As much as Paul despises rhetoric for the sake of rhetoric, he masterfully baptizes it for Christian use in what’s called a “reductio ad absurdum”. This sort of argument carries your opponent’s thinking to its logical end in order show its absurdity. Parents employ this timeless classic in response to the perennial complaint, “But everyone else is doing it!” The familiar reductio ad absurdum in that case is (say it with me), “If everyone else jumped off a bridge, would you?” The force of the argument is to expose the disastrous logical implications of a particular line of thinking – and the best way to do that is with a question. In addressing the Corinthian mindset, Paul’s got three of them.
The first is, “Has Christ been divided?” For Paul, church splitting absurdly implies that Jesus Himself can be broken into pieces and parceled out in chunks among various factions. How this follows from disunity is not easily discernable for most modern evangelicals, since Christ and the Church are typically held at arm’s length from one another.
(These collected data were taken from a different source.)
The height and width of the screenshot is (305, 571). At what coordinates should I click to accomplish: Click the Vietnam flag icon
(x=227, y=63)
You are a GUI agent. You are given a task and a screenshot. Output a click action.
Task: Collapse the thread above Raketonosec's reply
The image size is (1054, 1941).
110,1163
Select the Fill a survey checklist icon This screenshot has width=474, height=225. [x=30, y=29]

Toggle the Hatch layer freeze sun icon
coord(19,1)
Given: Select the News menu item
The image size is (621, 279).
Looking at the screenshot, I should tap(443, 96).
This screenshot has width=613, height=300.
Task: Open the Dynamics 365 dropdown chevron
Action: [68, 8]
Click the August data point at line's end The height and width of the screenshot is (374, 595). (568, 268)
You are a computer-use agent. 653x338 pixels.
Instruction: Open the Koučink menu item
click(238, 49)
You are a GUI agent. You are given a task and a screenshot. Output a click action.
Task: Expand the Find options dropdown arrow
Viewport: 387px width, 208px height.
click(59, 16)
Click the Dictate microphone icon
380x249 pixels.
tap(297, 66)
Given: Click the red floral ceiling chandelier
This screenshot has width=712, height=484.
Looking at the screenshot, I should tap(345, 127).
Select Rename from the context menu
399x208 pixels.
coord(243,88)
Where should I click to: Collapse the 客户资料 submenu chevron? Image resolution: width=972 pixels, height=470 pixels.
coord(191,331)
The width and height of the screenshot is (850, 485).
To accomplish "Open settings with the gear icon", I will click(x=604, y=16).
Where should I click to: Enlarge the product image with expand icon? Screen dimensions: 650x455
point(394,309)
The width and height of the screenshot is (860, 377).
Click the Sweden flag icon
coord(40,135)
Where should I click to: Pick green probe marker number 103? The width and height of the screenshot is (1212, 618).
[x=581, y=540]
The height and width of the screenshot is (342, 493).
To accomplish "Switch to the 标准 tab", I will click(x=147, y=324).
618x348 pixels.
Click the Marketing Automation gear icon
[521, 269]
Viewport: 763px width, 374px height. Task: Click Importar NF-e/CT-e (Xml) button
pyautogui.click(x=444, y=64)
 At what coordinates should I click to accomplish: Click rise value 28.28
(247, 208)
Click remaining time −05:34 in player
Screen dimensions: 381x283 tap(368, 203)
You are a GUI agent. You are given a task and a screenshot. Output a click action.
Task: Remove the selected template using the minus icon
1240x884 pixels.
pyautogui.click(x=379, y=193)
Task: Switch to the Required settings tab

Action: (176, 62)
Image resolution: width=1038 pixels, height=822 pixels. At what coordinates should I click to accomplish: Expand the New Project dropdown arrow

Resigned to the impossibility of moral victory and desiring to minimize the damage to Jesus’ reputation, the only available coping mechanism is to see His ministry as radically independent from that of the Church. But this is a fantasy. The Church, like it or not, is in mystical union with Jesus Christ. So much so, in fact, that 1 Co. 6:15-20 says when a believer joins himself to a prostitute, he’s not only defiling Himself – he’s defiling Jesus too. 1 Co. 12:27 puts it even more plainly – “Now you are Christ’s body, and individually members of it.” The neat distinctions we make between Christology and Ecclesiology can be worse than misleading; they can blind us from the fact that the Church is His body, and as such bear His reputation, constitute His earthly presence and mediate His ongoing ministry. As such, seeking to separate believers from one another is a direct assault on Jesus Himself because, though comprised of many members, He is one.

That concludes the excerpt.